→ **Exercise details**
Retype all of the entries exactly as they appear.

→ **Data for this exercise**

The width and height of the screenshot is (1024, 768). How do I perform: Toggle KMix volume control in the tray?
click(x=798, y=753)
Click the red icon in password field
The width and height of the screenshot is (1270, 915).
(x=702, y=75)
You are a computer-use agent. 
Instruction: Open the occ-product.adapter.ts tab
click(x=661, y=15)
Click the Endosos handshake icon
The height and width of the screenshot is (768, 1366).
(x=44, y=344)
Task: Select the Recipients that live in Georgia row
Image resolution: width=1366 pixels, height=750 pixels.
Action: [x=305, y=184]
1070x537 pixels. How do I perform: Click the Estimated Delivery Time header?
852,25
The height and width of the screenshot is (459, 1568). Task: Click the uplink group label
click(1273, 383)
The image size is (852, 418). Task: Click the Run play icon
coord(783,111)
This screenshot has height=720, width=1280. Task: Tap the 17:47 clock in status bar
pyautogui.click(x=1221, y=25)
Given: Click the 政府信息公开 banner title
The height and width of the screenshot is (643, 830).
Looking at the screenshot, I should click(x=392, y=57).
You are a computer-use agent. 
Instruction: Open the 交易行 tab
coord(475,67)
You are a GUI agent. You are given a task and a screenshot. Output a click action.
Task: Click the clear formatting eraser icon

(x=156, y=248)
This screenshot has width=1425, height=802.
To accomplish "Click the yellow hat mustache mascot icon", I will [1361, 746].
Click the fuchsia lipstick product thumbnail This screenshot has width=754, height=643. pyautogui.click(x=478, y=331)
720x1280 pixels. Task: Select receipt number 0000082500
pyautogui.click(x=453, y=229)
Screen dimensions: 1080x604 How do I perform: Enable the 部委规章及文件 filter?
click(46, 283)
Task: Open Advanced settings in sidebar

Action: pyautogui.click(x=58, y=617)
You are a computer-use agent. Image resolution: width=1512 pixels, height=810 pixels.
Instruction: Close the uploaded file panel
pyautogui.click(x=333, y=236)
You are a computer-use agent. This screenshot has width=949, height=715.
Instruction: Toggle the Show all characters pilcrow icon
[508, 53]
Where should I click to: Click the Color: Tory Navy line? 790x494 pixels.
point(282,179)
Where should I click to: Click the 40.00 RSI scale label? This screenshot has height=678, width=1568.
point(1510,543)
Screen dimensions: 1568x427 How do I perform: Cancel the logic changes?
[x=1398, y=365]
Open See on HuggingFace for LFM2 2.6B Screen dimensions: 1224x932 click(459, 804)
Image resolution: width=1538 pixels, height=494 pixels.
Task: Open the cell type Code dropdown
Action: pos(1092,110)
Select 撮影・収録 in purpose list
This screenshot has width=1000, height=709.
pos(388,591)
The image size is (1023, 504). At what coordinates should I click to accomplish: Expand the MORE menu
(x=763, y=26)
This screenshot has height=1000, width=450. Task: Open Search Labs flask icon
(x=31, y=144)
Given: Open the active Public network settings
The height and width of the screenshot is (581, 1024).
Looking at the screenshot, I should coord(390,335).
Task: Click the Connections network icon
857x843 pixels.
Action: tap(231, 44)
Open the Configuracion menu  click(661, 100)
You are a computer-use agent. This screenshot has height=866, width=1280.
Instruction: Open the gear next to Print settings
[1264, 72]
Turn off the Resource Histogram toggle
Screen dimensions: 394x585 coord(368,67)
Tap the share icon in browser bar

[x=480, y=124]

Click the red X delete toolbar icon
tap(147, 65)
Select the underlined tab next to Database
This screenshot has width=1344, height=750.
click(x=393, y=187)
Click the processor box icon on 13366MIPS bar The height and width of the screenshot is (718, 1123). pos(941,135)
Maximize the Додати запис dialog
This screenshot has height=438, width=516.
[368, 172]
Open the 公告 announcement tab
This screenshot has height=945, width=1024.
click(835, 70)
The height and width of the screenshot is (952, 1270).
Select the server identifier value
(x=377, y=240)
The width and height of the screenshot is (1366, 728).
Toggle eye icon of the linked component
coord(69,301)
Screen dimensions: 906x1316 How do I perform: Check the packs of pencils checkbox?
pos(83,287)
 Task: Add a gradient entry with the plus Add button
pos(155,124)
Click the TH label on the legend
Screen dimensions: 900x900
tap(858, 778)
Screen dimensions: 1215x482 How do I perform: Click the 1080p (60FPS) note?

→ **Solution for this problem**
The width and height of the screenshot is (1024, 768). How do I perform: Toggle KMix volume control in the tray?
click(x=798, y=753)
Click the red icon in password field
The width and height of the screenshot is (1270, 915).
(x=702, y=75)
You are a computer-use agent. 
Instruction: Open the occ-product.adapter.ts tab
click(x=661, y=15)
Click the Endosos handshake icon
The height and width of the screenshot is (768, 1366).
(x=44, y=344)
Task: Select the Recipients that live in Georgia row
Image resolution: width=1366 pixels, height=750 pixels.
Action: [x=305, y=184]
1070x537 pixels. How do I perform: Click the Estimated Delivery Time header?
852,25
The height and width of the screenshot is (459, 1568). Task: Click the uplink group label
click(1273, 383)
The image size is (852, 418). Task: Click the Run play icon
coord(783,111)
This screenshot has height=720, width=1280. Task: Tap the 17:47 clock in status bar
pyautogui.click(x=1221, y=25)
Given: Click the 政府信息公开 banner title
The height and width of the screenshot is (643, 830).
Looking at the screenshot, I should click(x=392, y=57).
You are a computer-use agent. 
Instruction: Open the 交易行 tab
coord(475,67)
You are a GUI agent. You are given a task and a screenshot. Output a click action.
Task: Click the clear formatting eraser icon

(x=156, y=248)
This screenshot has width=1425, height=802.
To accomplish "Click the yellow hat mustache mascot icon", I will [1361, 746].
Click the fuchsia lipstick product thumbnail This screenshot has width=754, height=643. pyautogui.click(x=478, y=331)
720x1280 pixels. Task: Select receipt number 0000082500
pyautogui.click(x=453, y=229)
Screen dimensions: 1080x604 How do I perform: Enable the 部委规章及文件 filter?
click(46, 283)
Task: Open Advanced settings in sidebar

Action: pyautogui.click(x=58, y=617)
You are a computer-use agent. Image resolution: width=1512 pixels, height=810 pixels.
Instruction: Close the uploaded file panel
pyautogui.click(x=333, y=236)
You are a computer-use agent. This screenshot has width=949, height=715.
Instruction: Toggle the Show all characters pilcrow icon
[508, 53]
Where should I click to: Click the Color: Tory Navy line? 790x494 pixels.
point(282,179)
Where should I click to: Click the 40.00 RSI scale label? This screenshot has height=678, width=1568.
point(1510,543)
Screen dimensions: 1568x427 How do I perform: Cancel the logic changes?
[x=1398, y=365]
Open See on HuggingFace for LFM2 2.6B Screen dimensions: 1224x932 click(459, 804)
Image resolution: width=1538 pixels, height=494 pixels.
Task: Open the cell type Code dropdown
Action: pos(1092,110)
Select 撮影・収録 in purpose list
This screenshot has width=1000, height=709.
pos(388,591)
The image size is (1023, 504). At what coordinates should I click to accomplish: Expand the MORE menu
(x=763, y=26)
This screenshot has height=1000, width=450. Task: Open Search Labs flask icon
(x=31, y=144)
Given: Open the active Public network settings
The height and width of the screenshot is (581, 1024).
Looking at the screenshot, I should coord(390,335).
Task: Click the Connections network icon
857x843 pixels.
Action: tap(231, 44)
Open the Configuracion menu  click(661, 100)
You are a computer-use agent. This screenshot has height=866, width=1280.
Instruction: Open the gear next to Print settings
[1264, 72]
Turn off the Resource Histogram toggle
Screen dimensions: 394x585 coord(368,67)
Tap the share icon in browser bar

[x=480, y=124]

Click the red X delete toolbar icon
tap(147, 65)
Select the underlined tab next to Database
This screenshot has width=1344, height=750.
click(x=393, y=187)
Click the processor box icon on 13366MIPS bar The height and width of the screenshot is (718, 1123). pos(941,135)
Maximize the Додати запис dialog
This screenshot has height=438, width=516.
[368, 172]
Open the 公告 announcement tab
This screenshot has height=945, width=1024.
click(835, 70)
The height and width of the screenshot is (952, 1270).
Select the server identifier value
(x=377, y=240)
The width and height of the screenshot is (1366, 728).
Toggle eye icon of the linked component
coord(69,301)
Screen dimensions: 906x1316 How do I perform: Check the packs of pencils checkbox?
pos(83,287)
 Task: Add a gradient entry with the plus Add button
pos(155,124)
Click the TH label on the legend
Screen dimensions: 900x900
tap(858, 778)
Screen dimensions: 1215x482 How do I perform: Click the 1080p (60FPS) note?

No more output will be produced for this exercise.